Right now, my mornings begin with Bible reading and brewing coffee. (I am a truck driver when it comes to coffee, so look elsewhere for sophisticated talk about blends and brews.) As has happened in the past, my reading begins with R. C. Sproul stopping by. I am reading his latest book Everyone’s a Theologian: An Introduction to Systematic Theology. Sproul is probably the best popularizer and simple presenter of theology in the country today. By training and gifts, he could have been a more in-depth and original academic theologian. But he also has a great teaching style and simple writing style. I am always caught between two thoughts while reading Sproul: “I already knew that” and “I never knew that.” Often both thoughts occur while reading a single paragraph.
This past year at Veritas Academy, I taught a course called Theology and Apologetics. The students and I both loved the class. I used James Montgomery Boice’s Foundations of the Christian Faith. That is a good, weighty, and readable book. But when I teach the course again, I will, D.V., use Sproul’s book. He has 60 short chapters with pertinent Bible verses and just enough meat and explanation to launch a discussion or further studies. This book is, as the subtitle says, an introduction to systematic theology.
After a chapter from Sproul, I read from What’s Best Next: How the Gospel Transforms the Way You Get Things Done by Matt Perman. This book is too perilously close to being a self-help book for me to normally read. But I need help, and not self-help. I need Christ-centered directives for living and implementing the Gospel in my life. My work for the past 19 years has been in what we usually term “full-time Christian service.” But working at a church and in a Christian school and around Christians does not mean that we (or I) have it all figured out. Time and task management is a problem. This book borrows from some of the popular approaches to being highly effective, but the foundation is the Bible.
The chapter I read today was titled “Why the Things You Do Every Day Matters.” It is about the necessity of good works. Of course, good works don’t save us, but they are the result of being saved. This chapter was a healthy reminder that the good works we do are not just “missionary activities,” but the everyday tasks we have in the home and office.
After this, I turn to my reading of history from a Christian perspective. I recently finished D. G. Hart’s outstanding book Calvinism: A History. Now I am reading from The Twilight of the American Enlightenment: The 1950s and the Crisis of Liberal Belief by George Marsden. Marsden is an outstanding and brilliant Christian historian. His biography of Jonathan Edwards is great, as is his book Fundamentalism and American Culture. This book is not a history of the political or social events of the 1950s. It is an analysis of the ideas growing out of the time. There was a greater sense of concensus in the 1950s. Looking back, that time appears more stable, unified, and moral than our time. But, to borrow from William Butler Yeats, the center could not hold.

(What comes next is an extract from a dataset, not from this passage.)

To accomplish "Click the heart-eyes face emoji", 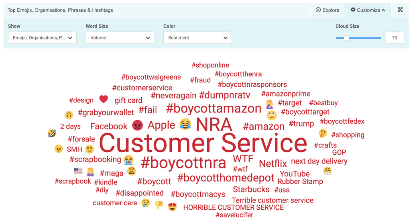I will (x=173, y=207).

This book demands that the caffeine is working. It is more of a “Hmmm” book rather than a “Wow” read. It ties in with several other things I have read or thought about in recent months that relate back to the 1950s. I hope to say more about this book later.
If time permits each day, I read bits from two different Banner of Truth books. One is John MacArthur: Servant of the Word and Flock by Iain Murray. This book is a double bonus. First, I want every book that Iain Murray has ever written. I have and have read quite a few of his biographical and historical studies. He writes Christian biographies and histories that are readable, scholarly, and encouraging. Second, this book is about John MacArthur. MacArthur is far from perfect and I am sure that plenty of Calvinists have found faults in him and his theology. (I had serious questions about his book Strange Fire, which I reviewed on this blog some months back.) But there is much in the life, the ministry, and the writings of MacArthur that are amazing. He is not as theologically astute as R. C. Sproul, but he has done a great job of modeling expository preaching and the Calvinistic doctrines of grace.
My other Banner of Truth read is about someone as obscure as MacArthur is well known. I refer to the book Pleading for a Reformation Vision: The Life and Selected Writings of William Childs Robinson, 1897-1982 by David Calhoun. Calhoun has written 3 outstanding volumes on Presbyterian history. Two volumes were devoted to Princeton Theological Seminary and a more recent volume focused on the Southern seminary–Columbia Seminary. One of the later teachers at Columbia Seminary was William Childs Robinson. Calvinism went underground for a time in American history. Those who held to the Reformed Faith in all its particulars were marginalized or in most cases buried and forgotten. But during the years when Calvinism was less well known and less often proclaimed, there were those who held on, taught others, pored over Scripture and the old theological studies, and taught others. William Childs Robinson was one such man. This is an encouraging study about a great, but little known, warrior for the faith.